FARMS IN BOROUGHS
HEAVY BURDEN OF RATES OTAKI TO HAVE INQUIRY Press Association. WELLINGTON, Friday. The Government is setting up a commission of inquiry to deal with rating matters in the Borough of Otaki. The Hon. A. D. McLeod, Minister in Charge of the Valuation Department, said to-day that the inability of the small farmers holding areas within the boroughs and town districts to meet the increasing demands for the payment of both general and special rates on their properties has been prominently brought under the notice of the Government in recent years by the way of requests for local Bills and for commissions for the purpose of excluding farms from the borough boundaries. In both cases the object is to avoid payment of the heavy borough taxation which, in a growing number of instances, amounts practically to an entire confiscation of the value of the land.

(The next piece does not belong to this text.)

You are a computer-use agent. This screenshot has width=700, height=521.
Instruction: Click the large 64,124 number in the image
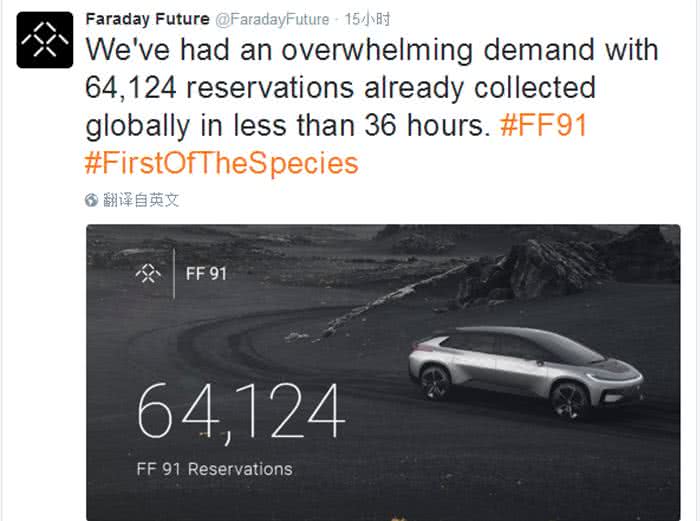(241, 412)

It is not uncommon to see a variation of up to 1,000 per cent, in local taxes levied upon one property merely because one portion of it is situated within a borough and the other in an adjacent county.
In a few cases local Bills have been passed by Parliament in an endeavour to rectify the anomaly, but the most popular means has been by way of a petition to exclude the areas affected from the-borough limits. This method, however, does not provide a solution for the following reasons: (1) protection of local body finances, (2) continuing liability of excluded lands for special rates. The whole question of a remedy has been under consideration by the Department of Internal Affairs and the Valuation Department for some time, and in view of the fact that it is of such general importance, and that such diverse inte’rests are involved, the Government decided to set up a commission to make a comprehensive inquiry into the matter as it obtains in the Borough of Otaki. This commission, which consists of Mr. R. M. Watson, stipendiary magistrate, Feilding, as chairman, Mr. W. T. Strand, Mayor of Lower Hutt, and Mr. W. Nash, general secretary of the New Zealand Labour Party, proposes to commence its investigations at Otaki on May 8, 1928. The order of reference submitted for the consideration of this commission is very wide, embracing questions relating to boundaries, wards, health, valuations, loans, differential rating, systems of rating etc. “The Otaki Borough was selected for investigation because it presents a typical instance of the problem referred to, and is easily accessible to expert witnesses. It is the sincere desire of the Government that the fullest inquiry be made into all matters which may, either directly or indirectly, be the cause of the difficulties referred to.”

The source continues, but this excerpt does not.